Lines of data:

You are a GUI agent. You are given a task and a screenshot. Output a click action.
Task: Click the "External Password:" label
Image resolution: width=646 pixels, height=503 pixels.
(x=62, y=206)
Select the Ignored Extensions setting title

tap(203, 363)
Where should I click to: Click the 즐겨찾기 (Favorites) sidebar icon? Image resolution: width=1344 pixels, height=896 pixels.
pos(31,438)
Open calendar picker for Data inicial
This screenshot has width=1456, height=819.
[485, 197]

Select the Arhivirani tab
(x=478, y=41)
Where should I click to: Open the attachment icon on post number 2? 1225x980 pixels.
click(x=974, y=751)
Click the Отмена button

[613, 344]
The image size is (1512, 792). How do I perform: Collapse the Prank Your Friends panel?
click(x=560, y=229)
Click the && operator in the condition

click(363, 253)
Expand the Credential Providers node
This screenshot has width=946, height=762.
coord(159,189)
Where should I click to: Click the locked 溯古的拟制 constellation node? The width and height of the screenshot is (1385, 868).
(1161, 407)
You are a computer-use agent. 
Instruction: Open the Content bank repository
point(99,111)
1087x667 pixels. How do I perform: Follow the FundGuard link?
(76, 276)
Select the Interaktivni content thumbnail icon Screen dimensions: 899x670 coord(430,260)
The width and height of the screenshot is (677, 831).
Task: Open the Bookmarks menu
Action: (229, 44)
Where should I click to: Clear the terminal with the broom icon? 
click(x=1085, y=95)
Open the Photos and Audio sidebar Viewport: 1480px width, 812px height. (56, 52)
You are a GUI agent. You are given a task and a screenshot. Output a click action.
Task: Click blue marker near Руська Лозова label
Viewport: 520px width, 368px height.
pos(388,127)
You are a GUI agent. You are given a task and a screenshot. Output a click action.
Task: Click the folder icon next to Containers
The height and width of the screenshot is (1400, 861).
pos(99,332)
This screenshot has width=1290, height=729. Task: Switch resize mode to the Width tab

** Aim of the exercise **
Duplicate all of the lines of data above without any changes.

** Problem solution **
You are a GUI agent. You are given a task and a screenshot. Output a click action.
Task: Click the "External Password:" label
Image resolution: width=646 pixels, height=503 pixels.
(x=62, y=206)
Select the Ignored Extensions setting title

tap(203, 363)
Where should I click to: Click the 즐겨찾기 (Favorites) sidebar icon? Image resolution: width=1344 pixels, height=896 pixels.
pos(31,438)
Open calendar picker for Data inicial
This screenshot has width=1456, height=819.
[485, 197]

Select the Arhivirani tab
(x=478, y=41)
Where should I click to: Open the attachment icon on post number 2? 1225x980 pixels.
click(x=974, y=751)
Click the Отмена button

[613, 344]
The image size is (1512, 792). How do I perform: Collapse the Prank Your Friends panel?
click(x=560, y=229)
Click the && operator in the condition

click(363, 253)
Expand the Credential Providers node
This screenshot has width=946, height=762.
coord(159,189)
Where should I click to: Click the locked 溯古的拟制 constellation node? The width and height of the screenshot is (1385, 868).
(1161, 407)
You are a computer-use agent. 
Instruction: Open the Content bank repository
point(99,111)
1087x667 pixels. How do I perform: Follow the FundGuard link?
(76, 276)
Select the Interaktivni content thumbnail icon Screen dimensions: 899x670 coord(430,260)
The width and height of the screenshot is (677, 831).
Task: Open the Bookmarks menu
Action: (229, 44)
Where should I click to: Clear the terminal with the broom icon? 
click(x=1085, y=95)
Open the Photos and Audio sidebar Viewport: 1480px width, 812px height. (56, 52)
You are a GUI agent. You are given a task and a screenshot. Output a click action.
Task: Click blue marker near Руська Лозова label
Viewport: 520px width, 368px height.
pos(388,127)
You are a GUI agent. You are given a task and a screenshot. Output a click action.
Task: Click the folder icon next to Containers
The height and width of the screenshot is (1400, 861).
pos(99,332)
This screenshot has width=1290, height=729. Task: Switch resize mode to the Width tab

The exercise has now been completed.